IWA Display at Soulbury

Slapton Trip and a Sad Time

We had planned for some time to take Albert on a round trip to Aylesbury. Our friends Anne & Edward Winter were to join us for the return journey. The plan was to leave on the afternoon of Tuesday April 19th get to Aylesbury by the Friday and then take a more leisurely journey back. The journey started inauspiciously with us leaving an important bag at home. This required a turn around at Cosgrove and added an extra one hour and three quarters to our journey. However, we soon made good progress - it was great to be on the move again and the weather was very kind.

Cosgrove Lock in spring sunshine
A short boat with a great name

Crossing the  River Ouse on the Iron Trunk at Cosgrove

Spring Chicks
 Passing through Wolverton we glimpsed the Secret Garden and then met working boat Cyprus crossing the new aqueduct near New Bradwell. The steerer lost his hat in the wind.

Wolverton's Secret Garden

Passing NB Cyprus
 We moored up for the night by The Plough in Simpson and we went out to Pizza Express near the MK Dons stadium with our Emily, Andy and our grandson Hugh. They had had a day out in Cambridgeshire to celebrate Andy's birthday.

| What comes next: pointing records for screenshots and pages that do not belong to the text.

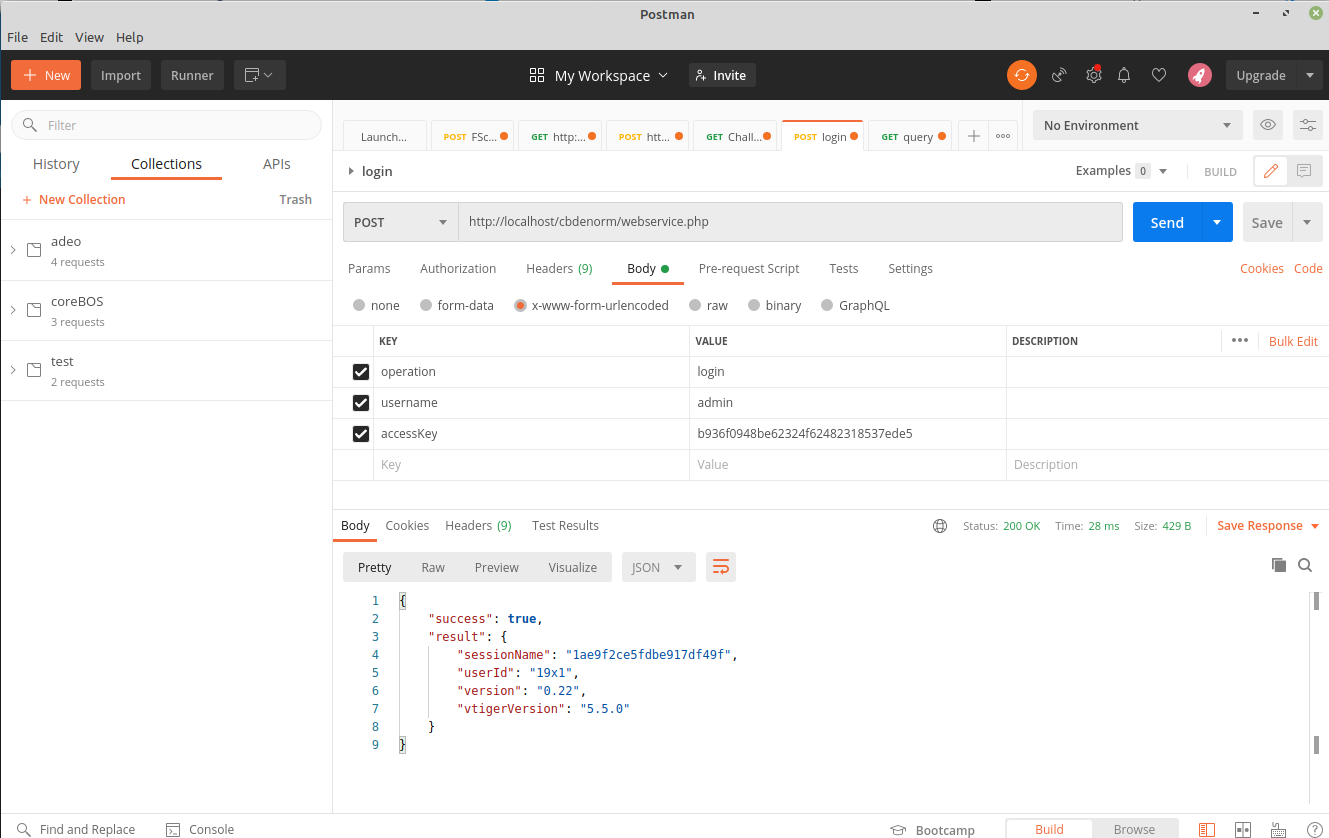The height and width of the screenshot is (838, 1329).
Task: Open the manage environments icon
Action: click(1307, 125)
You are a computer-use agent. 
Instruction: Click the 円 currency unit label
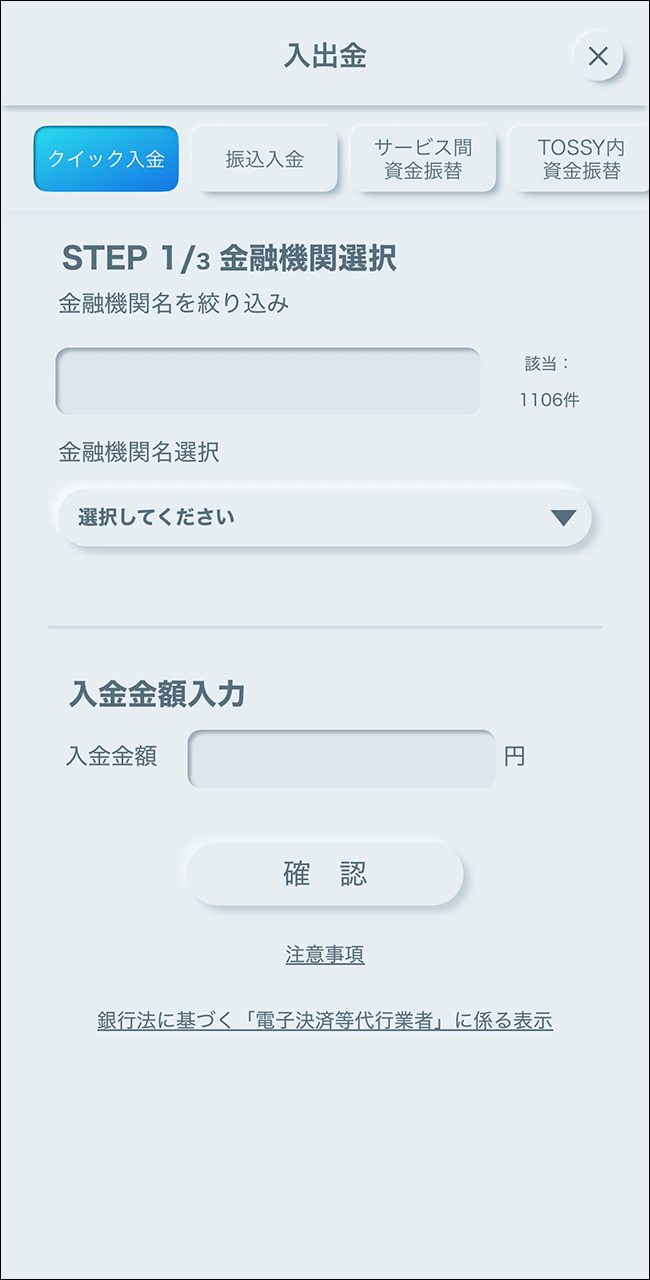pos(514,757)
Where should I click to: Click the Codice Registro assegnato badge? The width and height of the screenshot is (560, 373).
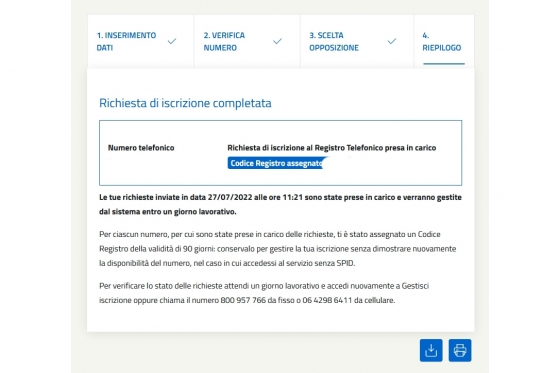(x=275, y=163)
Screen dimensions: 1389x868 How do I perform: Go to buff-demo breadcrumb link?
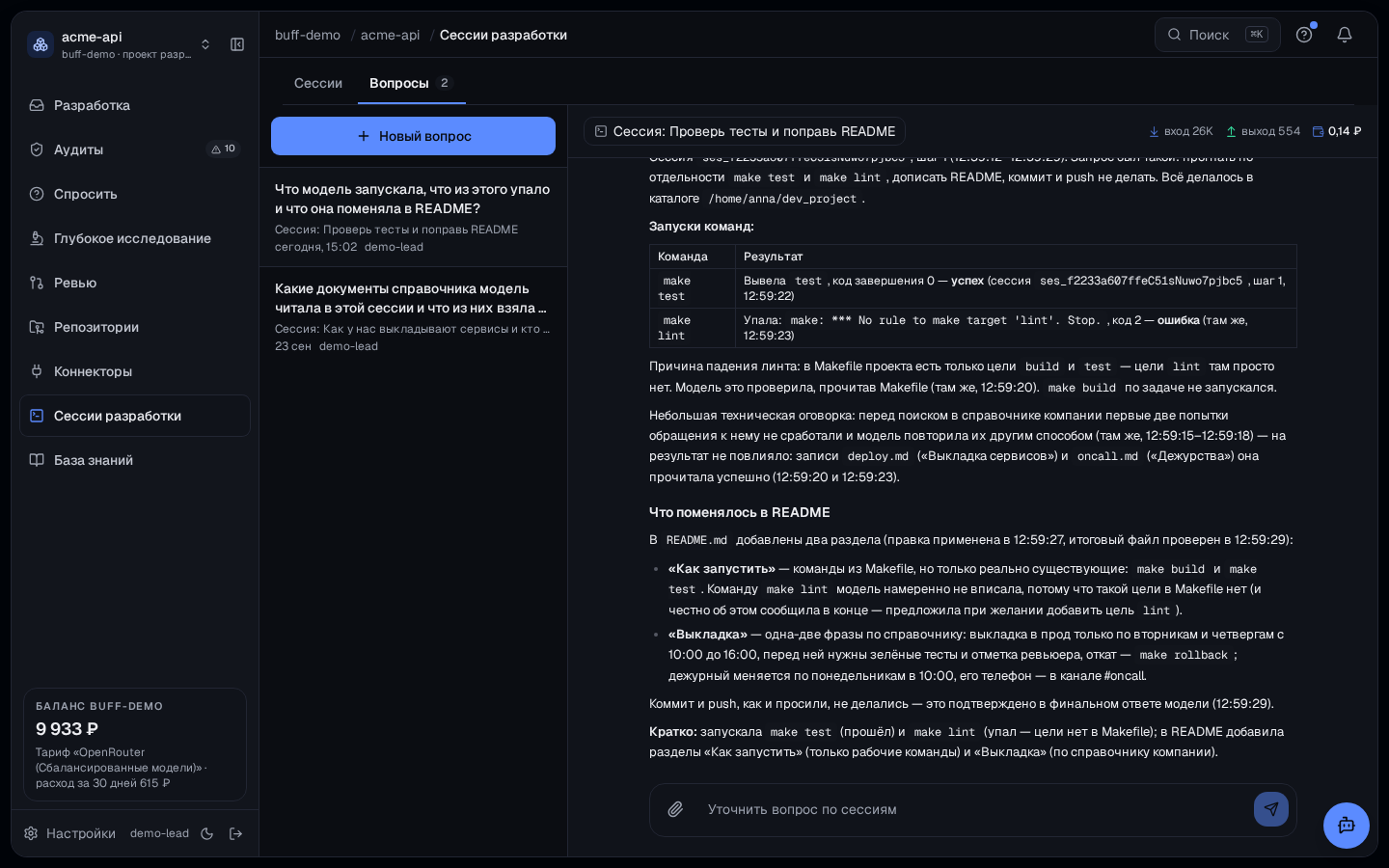308,35
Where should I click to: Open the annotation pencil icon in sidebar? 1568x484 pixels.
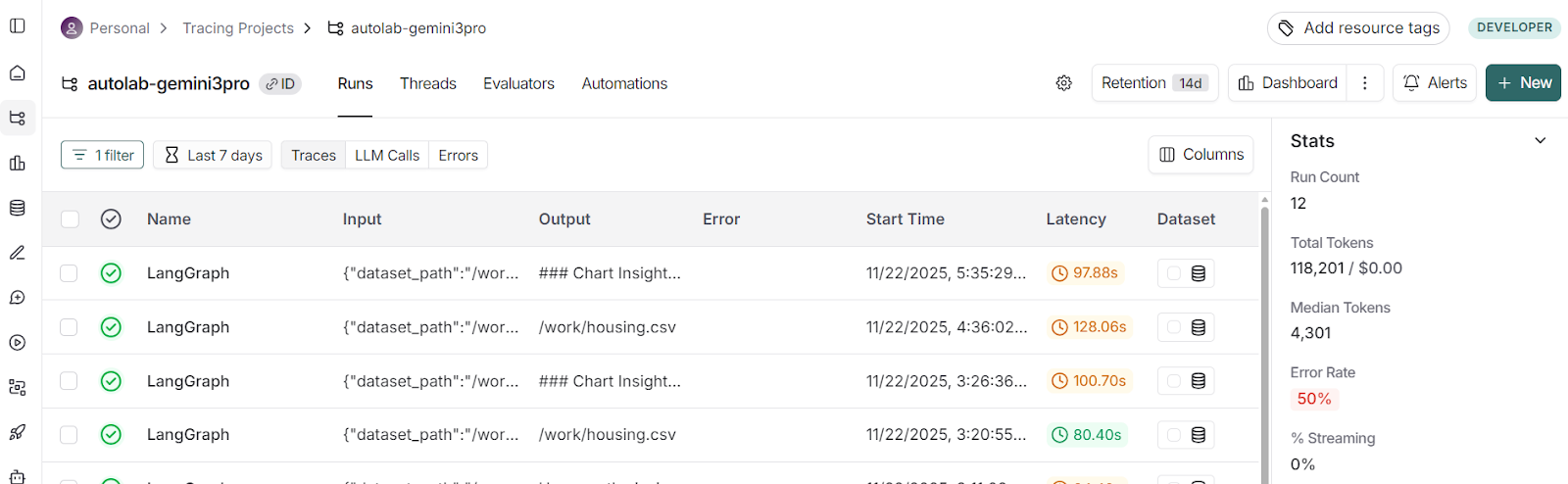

The following day we left relatively earlier with the plan to put in some miles. We shared the very shallow lock at Fenny Stratford with another boat but they we travelling so slowly. At Stoke Hammond a wide beam managed to leave the lock with a paddle up making life difficult for a following hire boat who strictly speaking "took our water". The difficulty at this point is seeing boats coming around the corner. Going up Soulbury Three Locks we had help from CRT volunteer lock keepers but the pounds were low and entering the last lock was "interesting". A stop at Leighton Buzzard Tesco followed although the 2 hour visitor moorings were full making mooring difficult. We then met up with another boat for Grove and Church Locks.

It was along this stretch that we heard that Maggie's mum who was in a care home in Northampton was unwell. This was worrying but she was being monitored carefully and at that time she was not causing concern. Unfortunately she took a turn for the worst during the afternoon and by the time we reached Slapton in the evening we were advised to come to see her. We left the boat and travelled to Northampton arriving to find her very poorly. She passed away peacefully early the next morning with her family at her bedside. At 96 years old she had a long and happy life but we shall miss her dearly.
Maggie and Mollie aboard Albert in 2005 

In memory of happy times with Mollie I have posted above a photo taken near Great Linford eleven years ago when we took Mollie out for a trip along the Grand Union. She enjoyed coming on Albert and always took an interest in our journeys and follow us on a Inland Waterways Map until dementia cruelly reduced her capabilities.

After Mollie's passing on theThursday morning we took the boat back home to Yardley Gobion with the assistance of Anne & Edward Winter. They raised our spirits ahead of the difficult times we will undoubtedly have when the funeral takes place.